__本文__.
# # # # # # #
原生林の間にある陶芸家のアトリエ
2010.08.19 up
陶芸家中谷哲昇さんご夫妻
ブラジルには日本から移住された陶芸家が何人も暮らされています。ブラジル国内や国際的な展覧会に出展し、高く評価されている方も多くいます。
先日、サンパウロ市近郊のモジダスクルーゼス市という町を訪ねる機会がありました。その町にある日本人農家が集住するコクエイラ地区に、一人の日本人陶芸家がアトリエを構えているということで訪問することになりました。
モジダスクルーゼス市のコクエイラ地区は豊かな自然に囲まれた地域で、メインの車道から一歩中に入ると、アスファルトで舗装されていない道が続いています。土道を進んでいくと、「セラミカCERAMICA(陶器の意味)」と記された小さな看板が出ており、原生林に挟まれた坂を上りきると、ようやく人の気配を感じる一軒のアトリエが現れました。
# # # # # # #
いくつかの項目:
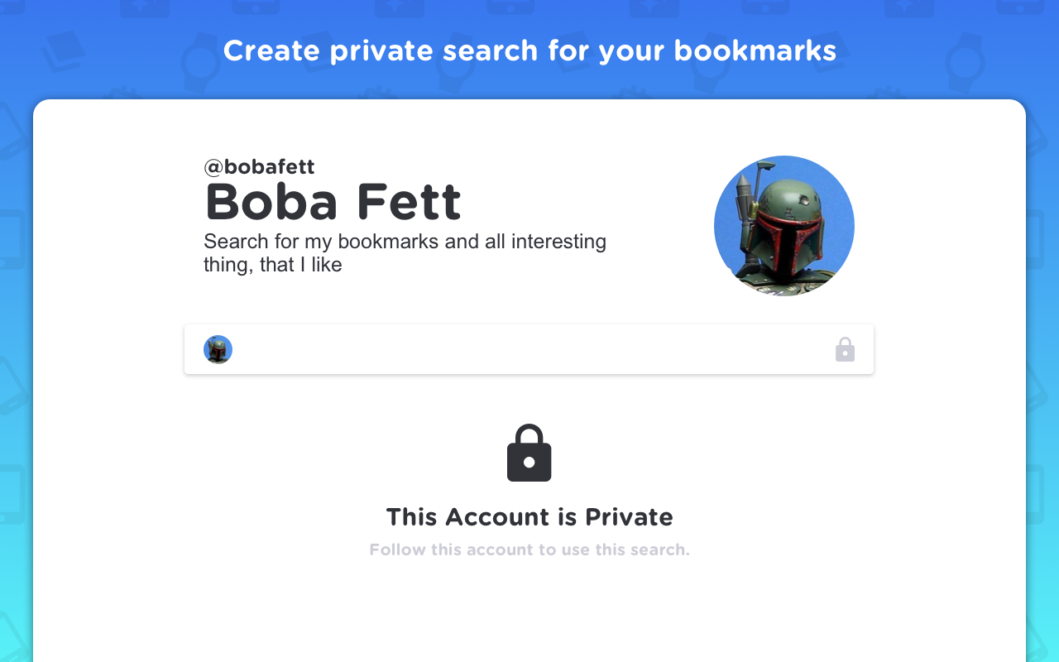Click the large dark padlock icon

pos(530,453)
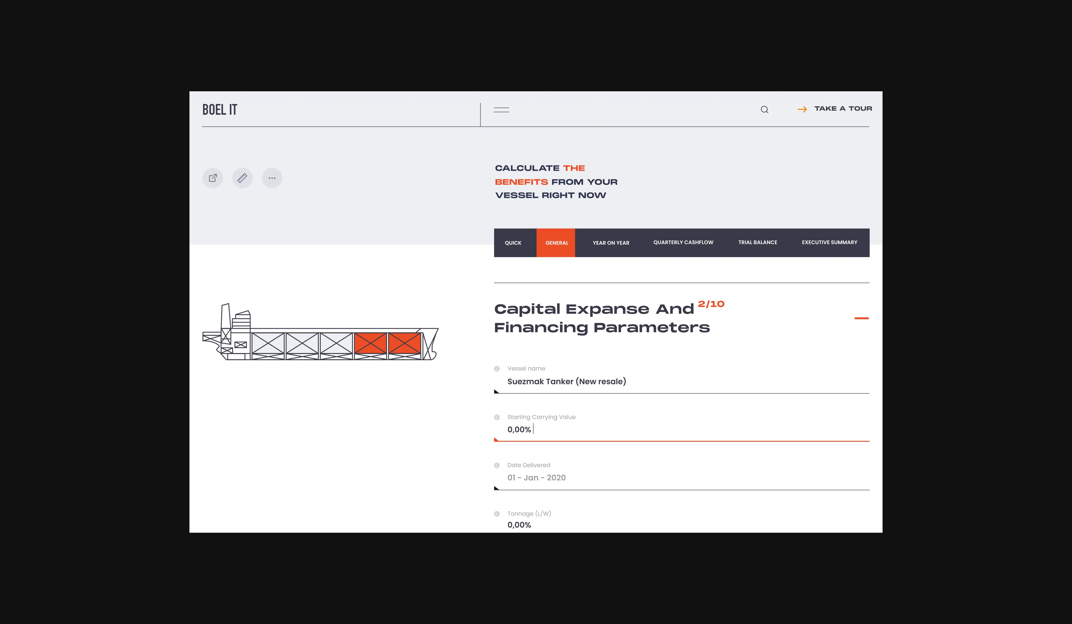Open the hamburger navigation menu
This screenshot has height=624, width=1072.
click(502, 109)
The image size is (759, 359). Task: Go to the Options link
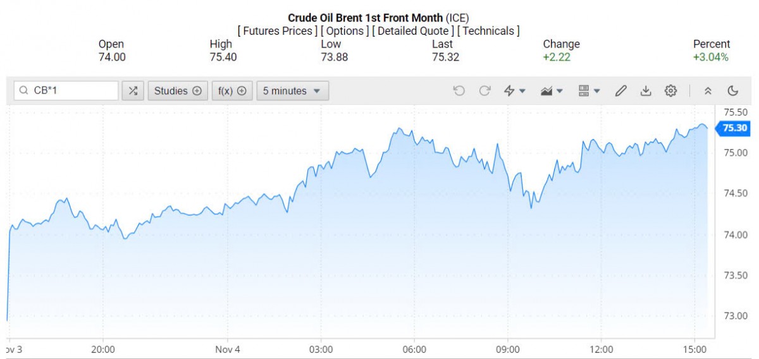coord(345,30)
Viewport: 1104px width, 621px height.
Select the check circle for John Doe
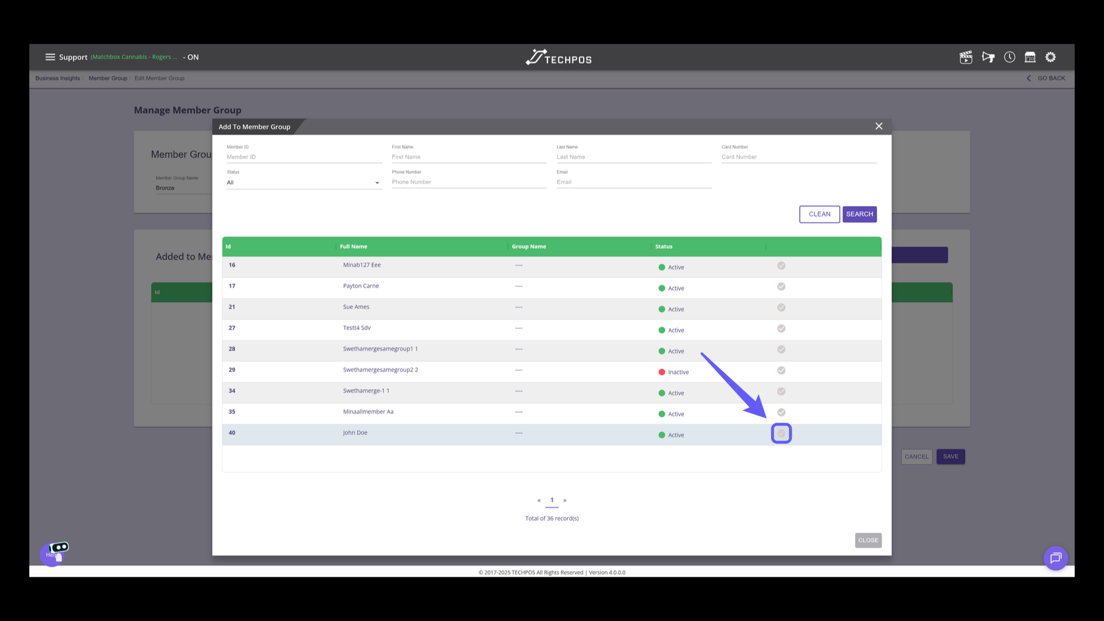coord(781,433)
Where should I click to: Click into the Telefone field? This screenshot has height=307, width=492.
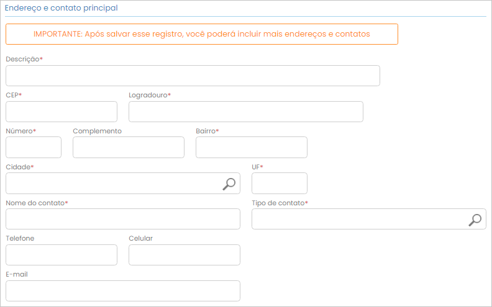coord(62,255)
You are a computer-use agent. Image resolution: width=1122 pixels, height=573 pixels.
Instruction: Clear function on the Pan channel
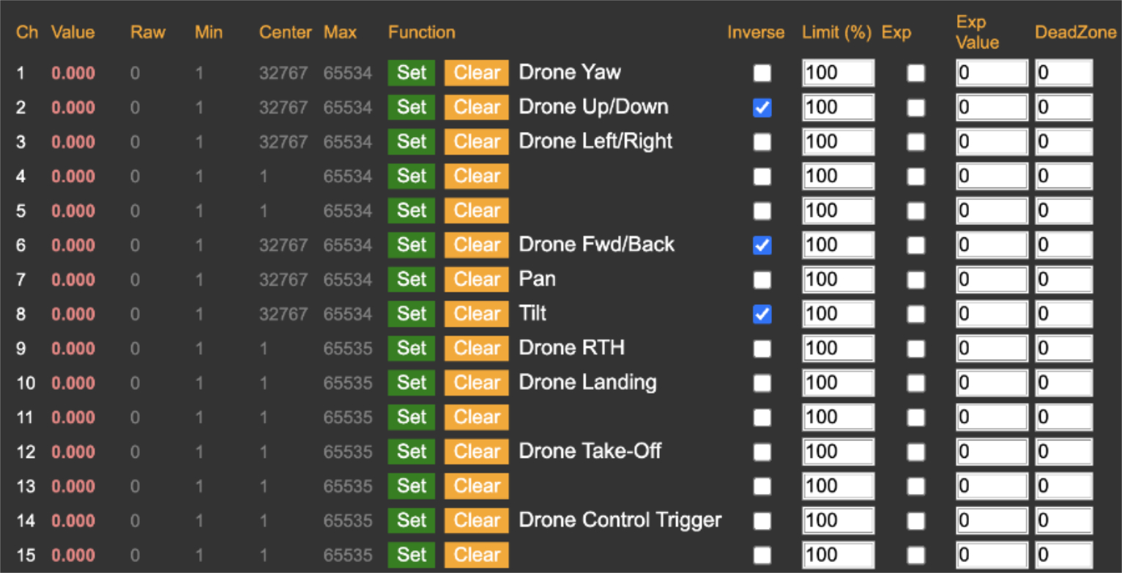coord(476,280)
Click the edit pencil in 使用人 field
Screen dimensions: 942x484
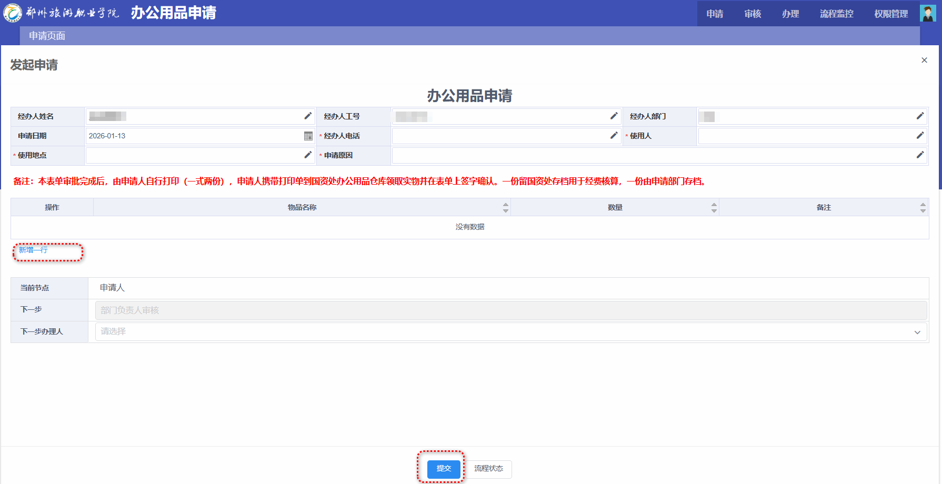pyautogui.click(x=920, y=136)
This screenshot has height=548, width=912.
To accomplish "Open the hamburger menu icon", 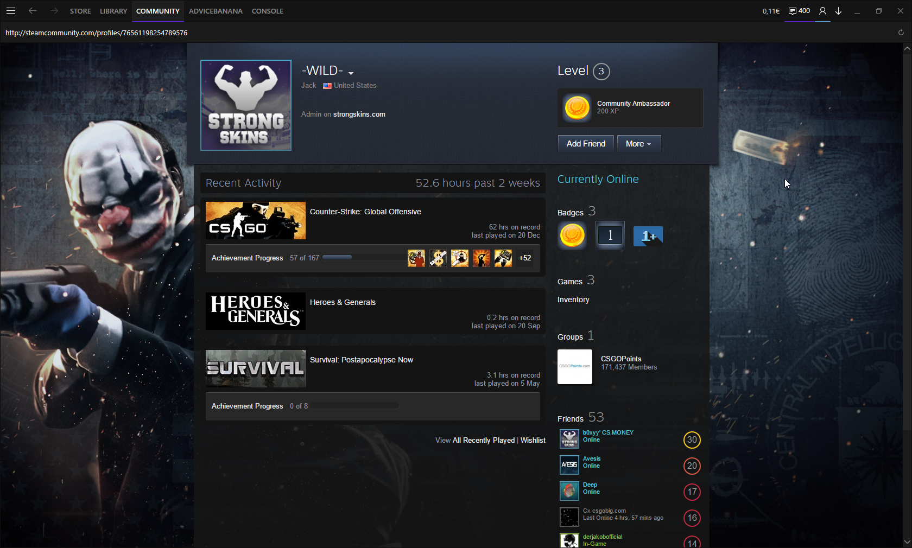I will click(11, 11).
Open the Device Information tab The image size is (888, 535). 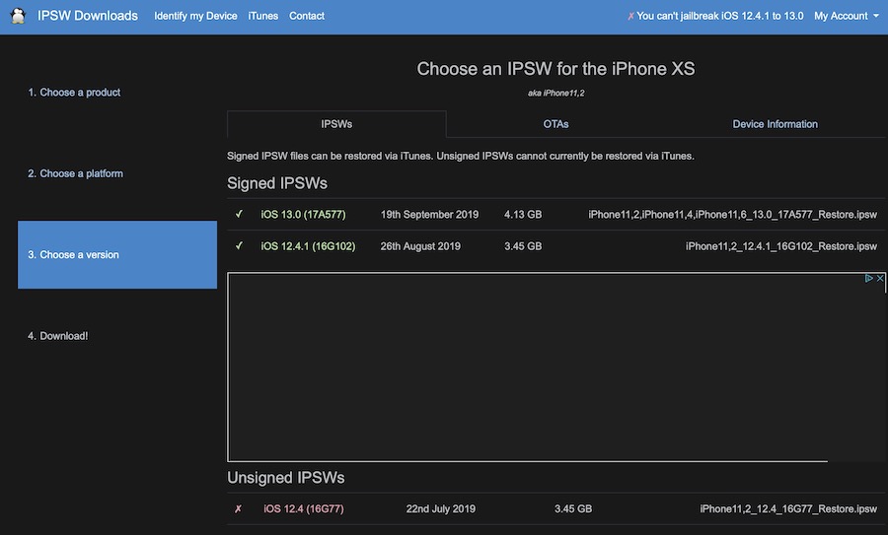click(775, 124)

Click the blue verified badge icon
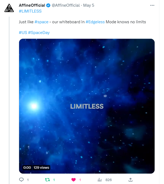pyautogui.click(x=48, y=5)
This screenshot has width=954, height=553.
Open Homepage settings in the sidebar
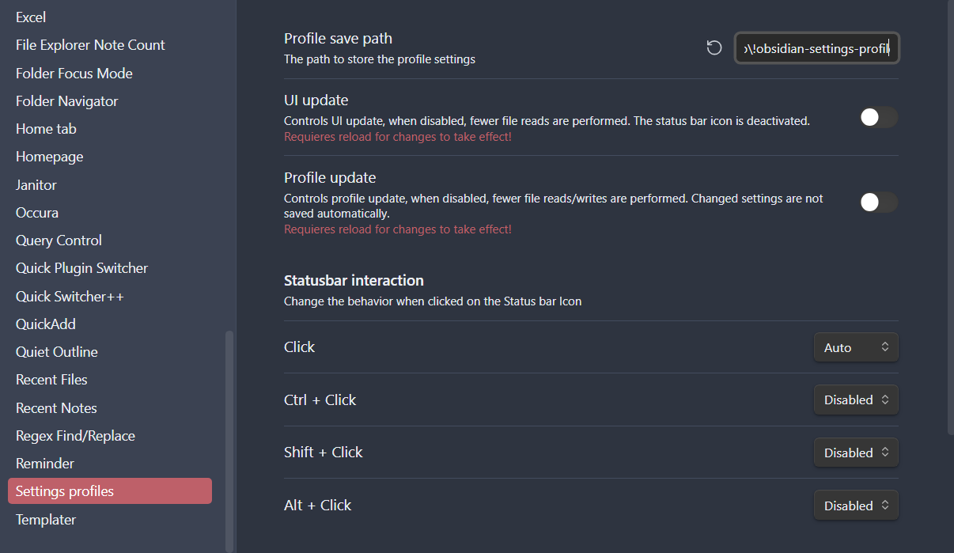49,156
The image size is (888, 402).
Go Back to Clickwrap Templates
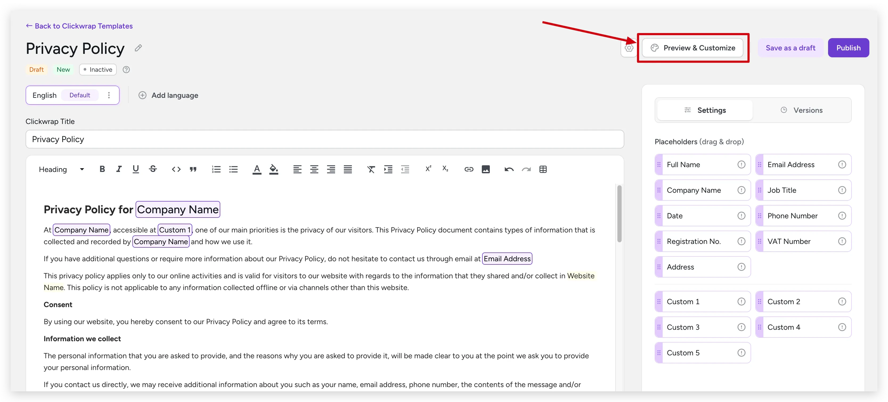[x=79, y=26]
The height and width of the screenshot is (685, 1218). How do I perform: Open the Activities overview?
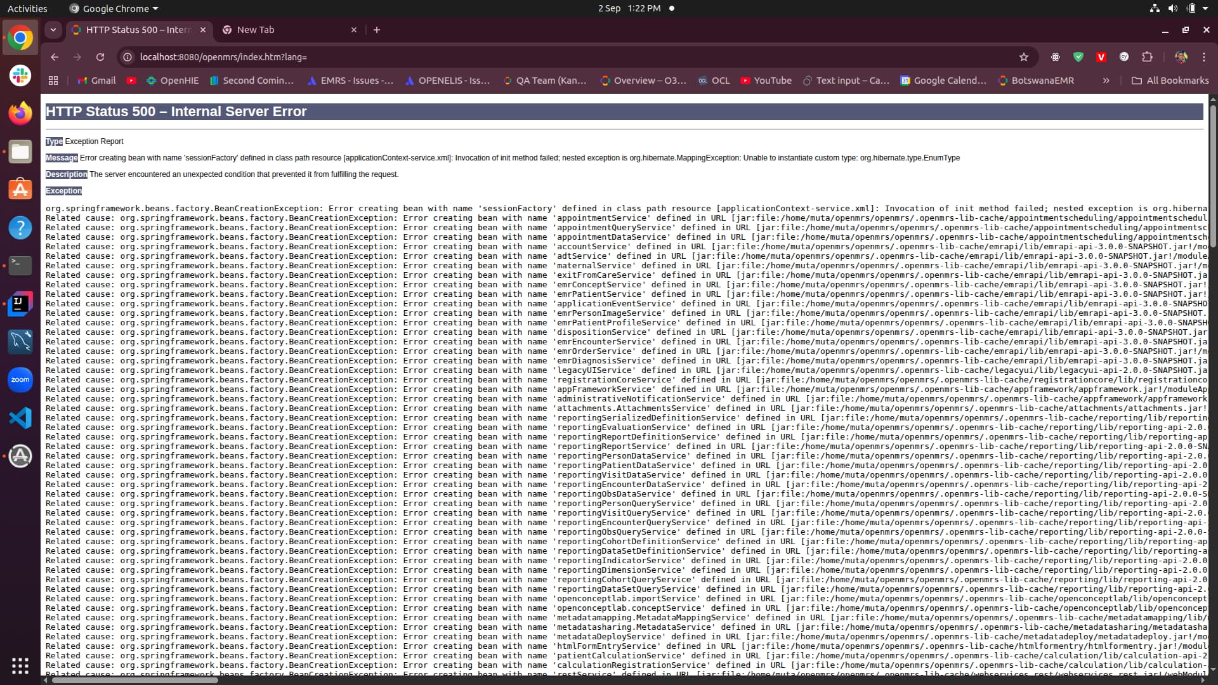(x=27, y=8)
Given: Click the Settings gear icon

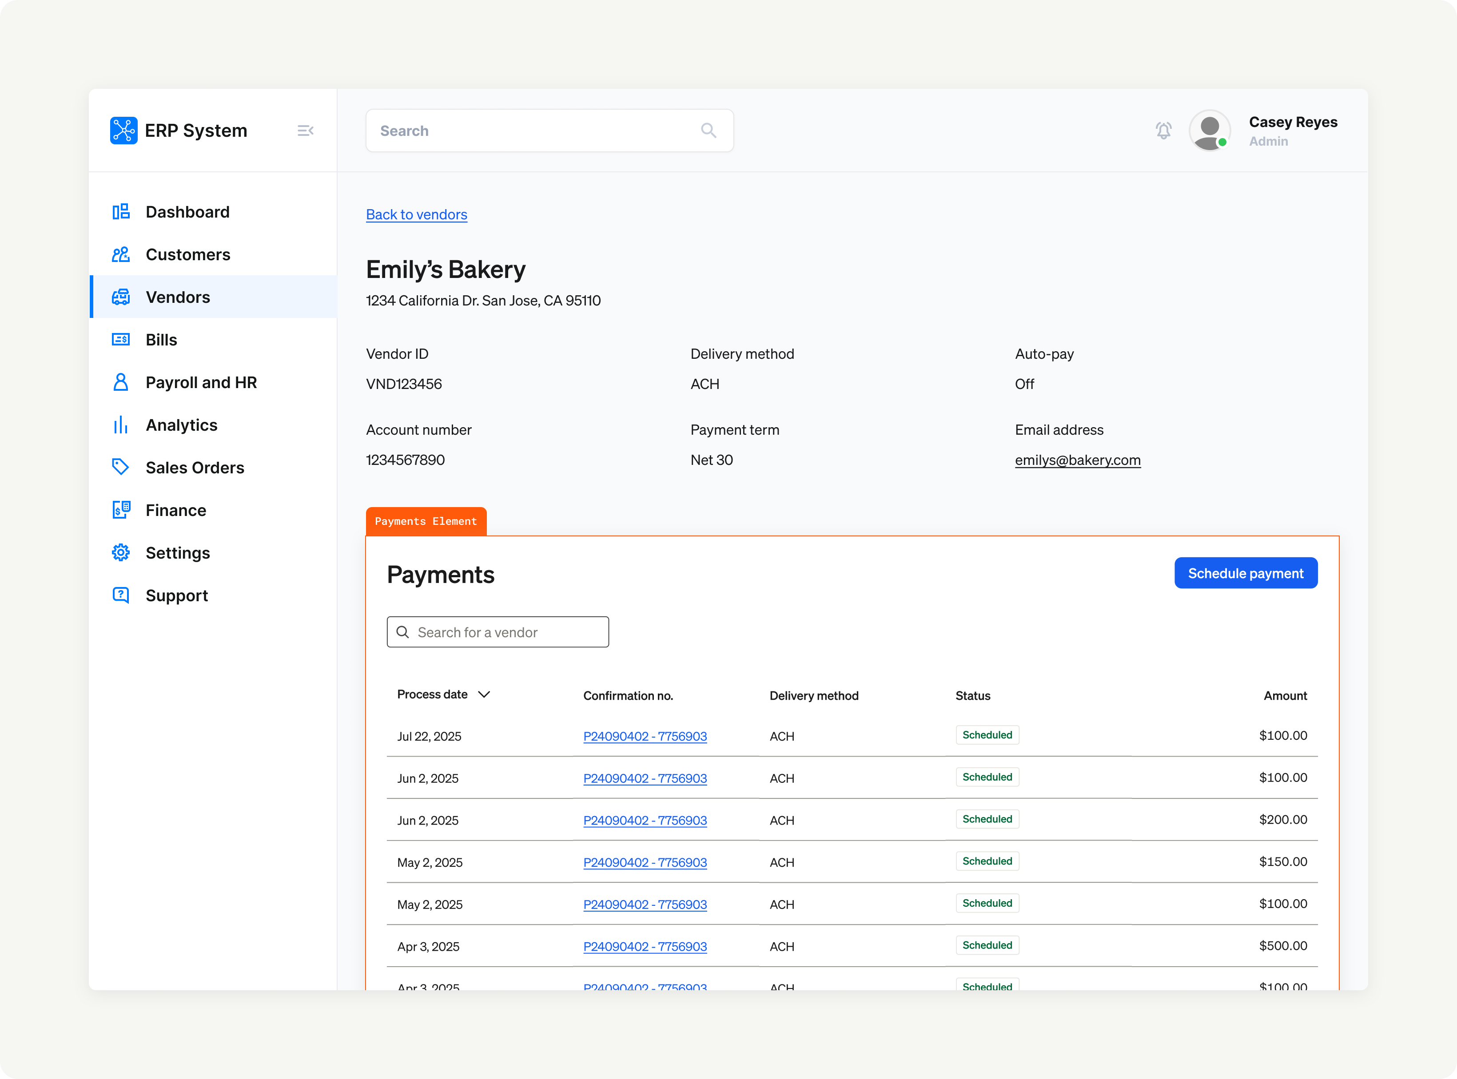Looking at the screenshot, I should (x=121, y=553).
# # # # # # #
__課題__. 本文によると、日本人陶芸家がアトリエを構えているのはどの町のどの地区か。

__解答__. モジダスクルーゼス市のコクエイラ地区。